The Soutpansberg commando, with Waterberg assistance, made attacks across the Limpopo on Plumer's forces at Rhodes Drift on November 16–18. But Grobler and van Rensburg had dissipated and lost the military initiative.

==Flora and fauna==
Much of the area is unfenced allowing the animals to roam freely between the Motloutse and Limpopo rivers. The vegetation is spectacular, the scenery diverse. Gigantic nyala trees and the yellow barked fever trees grow along the riverbanks. Gaunt sesame trees take root in rocky outcrops. Characteristic baobab trees are ubiquitous amongst the rock koppies. Animals flourish in the wild terrain.

Wildebeest, kudu, eland, impala and waterbuck migrate through the area. Lions (some of them black maned), leopard and cheetah follow the game and mingle with the large herds of elephants. Nile crocodiles abound in large pools in the Limpopo River, with the occasional hippopotamus. Bird life proliferates in the diverse environment. Tuli is one of the best places in southern Africa for ornithologists. Over 350 species of birds have been identified in the area, including rock thrushes, boulder chats, shrikes and cormorants. Different kinds of kingfishers dart into the streams and rivers, while waders stand in the shallows. The rare Pel's fishing owl frequents banks above large pools in rivers, best seen at night.
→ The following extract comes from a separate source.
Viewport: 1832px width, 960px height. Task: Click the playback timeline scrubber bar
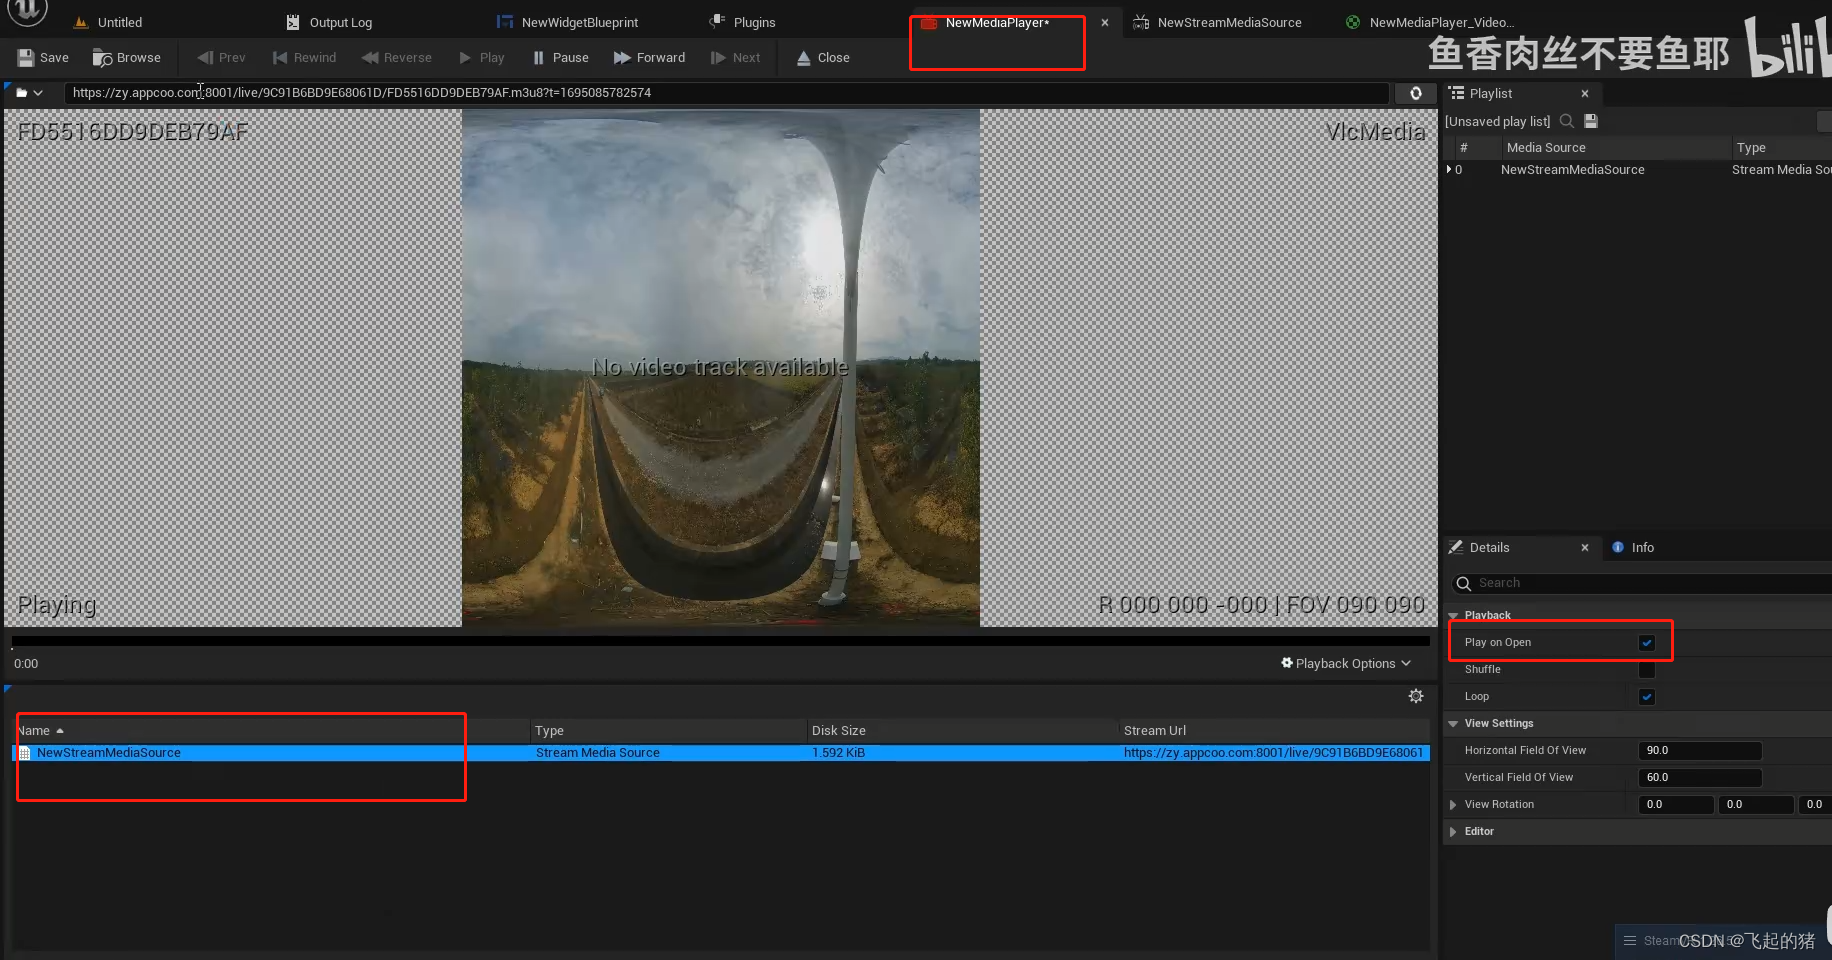click(x=720, y=641)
In other parts of Botswana night drives are not permitted, but here, on private land, game drives are arranged where visitors can see the elusive nocturnal creatures that are seldom seen by day, such as the leopard, caracal, aardwolf and aardvark. By day, experienced trackers and spotters take visitors into the bush by four-wheel-drive or on foot, while mountain biking over organised tracks has become increasingly popular.

==Attractions==

===Solomon's Wall===
Solomon's Wall is basalt cliffs, 30 metres high, once formed a natural dam across the Motloutse river. A huge lake filled up behind it, with a waterfall spilling over the dyke during the rains, leaving rich mineral deposits of quartz, agate and other semi-precious stones. It was in the sands higher up the Motloutse river that the first alluvial diamonds were found in Botswana, giving a hint of the wealth that was to come.

At Molalatu, just north of the Tuli block, the descendants of the original inhabitants are still living. The villagers belonging to the Zionist Christian Church community have devised an ingenious method of protecting their livestock against the wildlife in the area. They breed 'goat dogs'. When the puppies are small they foster them out to lactating goats that treat them as their own young. The puppies grow up thinking of themselves as goats while preserving all their canine instincts. As they get older they accompany the goat herds into the bush and instinctively guard them against predators. Though no match for larger wild animals, their reactions create an element of surprise and often scare off potential attackers. The villagers consider them an effective deterrent, and they charge visitors a small fee to see these 'goat dogs'.

===Tswapong and Lepokole Hills===
The Tuli area is also famous for the Tswapong and Lepokole hills located about 140 km southwest. Tswapong is located to the east of Palapye. Over the ages, deep gorges have been carved into the ancient granite rocks by the seasonal rivers and springs. The waterfalls, rock pools and surrounding vegetation is unique in Botswana.

A jumble of hematite and granite blocks and kopjes forms the Lepokole Hills, a western prolongation of the Matobo Hills in Zimbabwe. They are located 15 km north of Bobonong. The last of the San in eastern Botswana lived in these hills and left more of their rock paintings in the caves and rocks. Stone Age tools and ancient pottery scattered around the hills are evidence of even earlier occupation.